═════ PROVIDED DATA

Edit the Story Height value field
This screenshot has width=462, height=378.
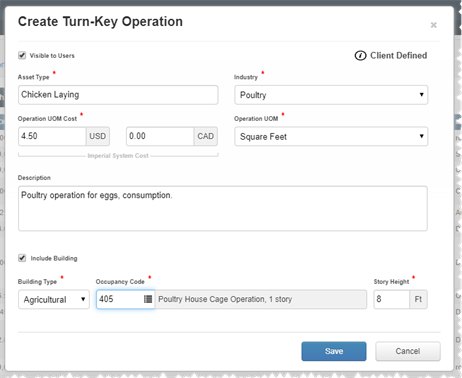click(x=392, y=299)
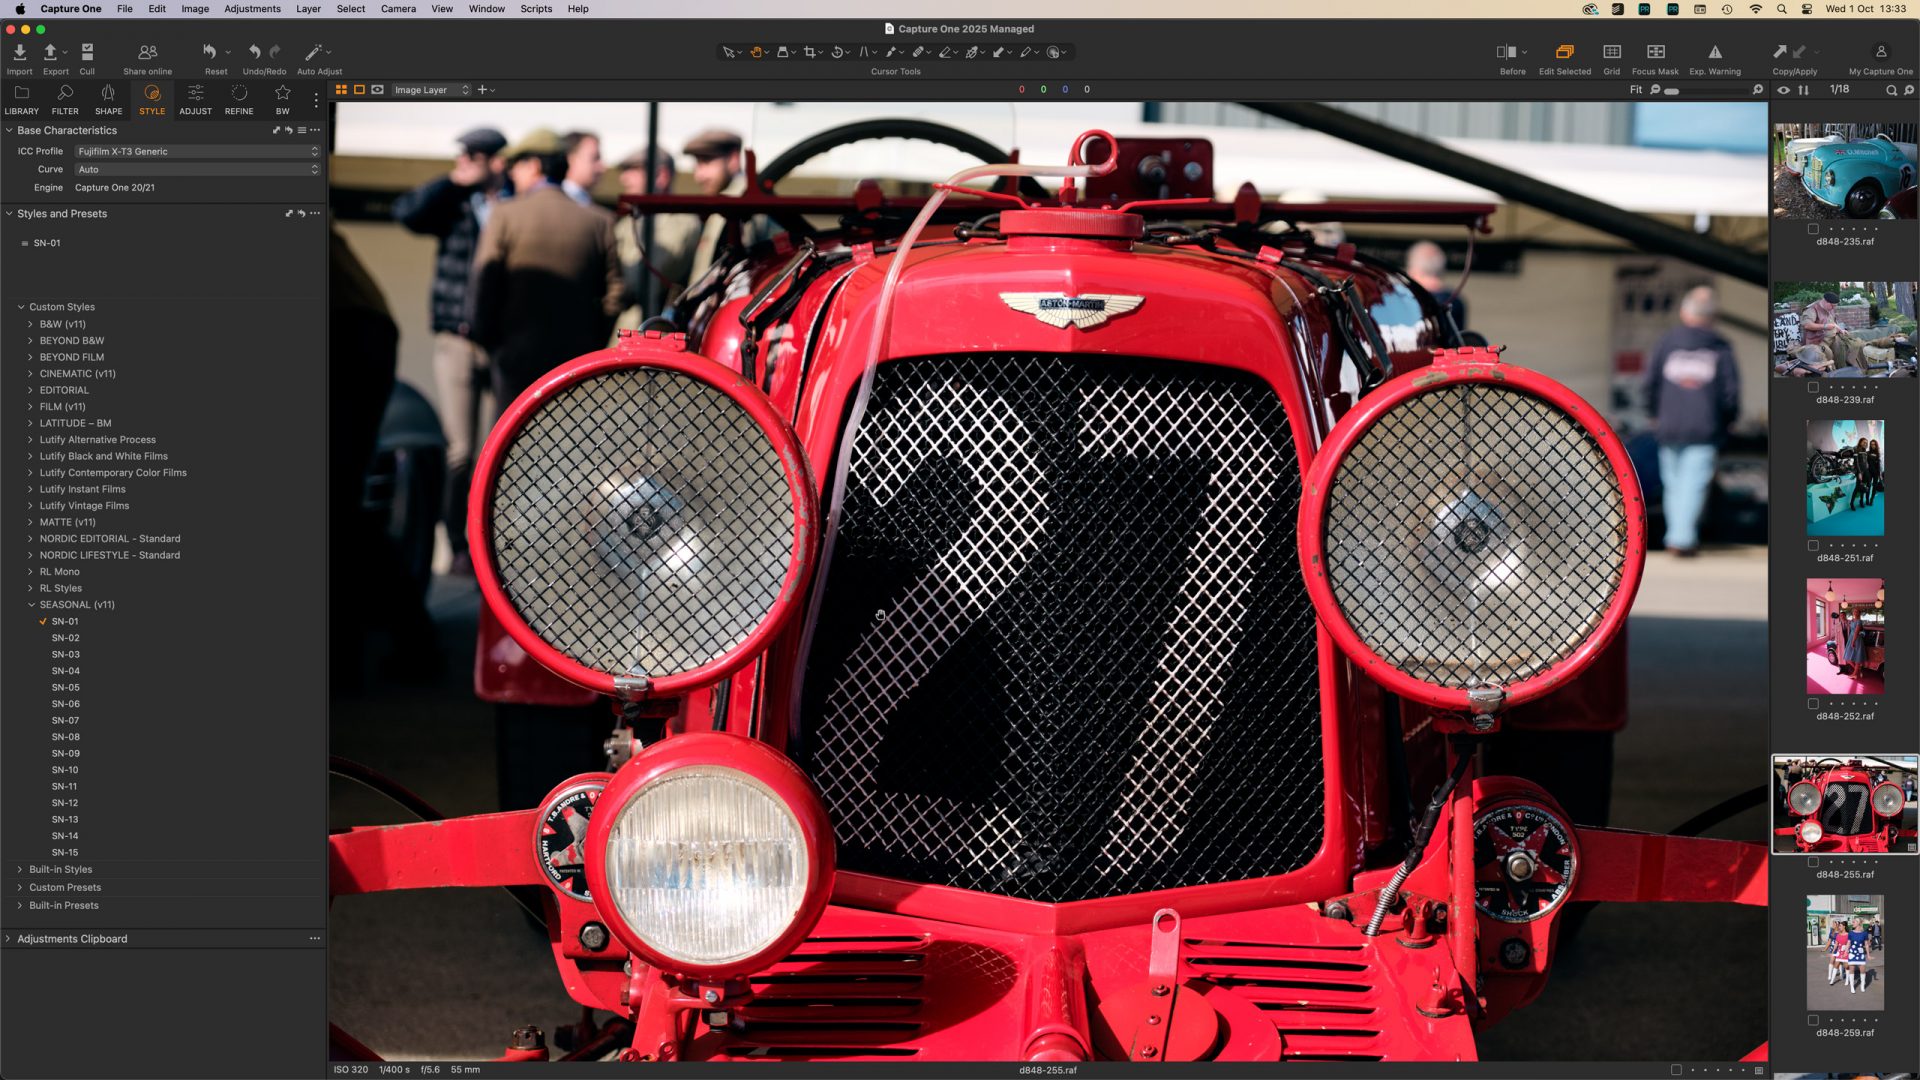The width and height of the screenshot is (1920, 1080).
Task: Show the Grid overlay
Action: (x=1611, y=51)
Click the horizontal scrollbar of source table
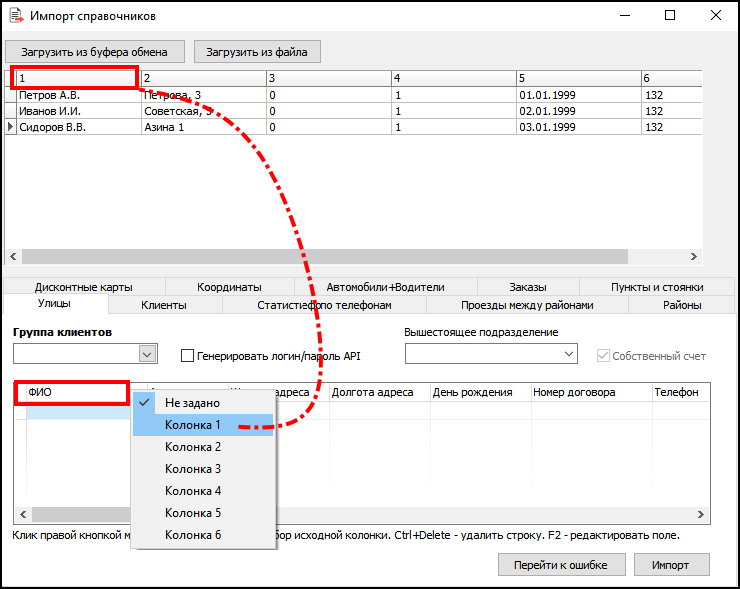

══════════

EXERCISE OBJECTIVE:
Rewrite every line of the listing above as a JSON list of strings, one string per line, skipping blank lines and leaving out the pictures.

TASK RESPONSE:
[
  "Edit the Story Height value field",
  "This screenshot has width=462, height=378.",
  "click(x=392, y=299)",
  "The width and height of the screenshot is (1920, 1080).",
  "Task: Show the Grid overlay",
  "Action: (x=1611, y=51)",
  "Click the horizontal scrollbar of source table"
]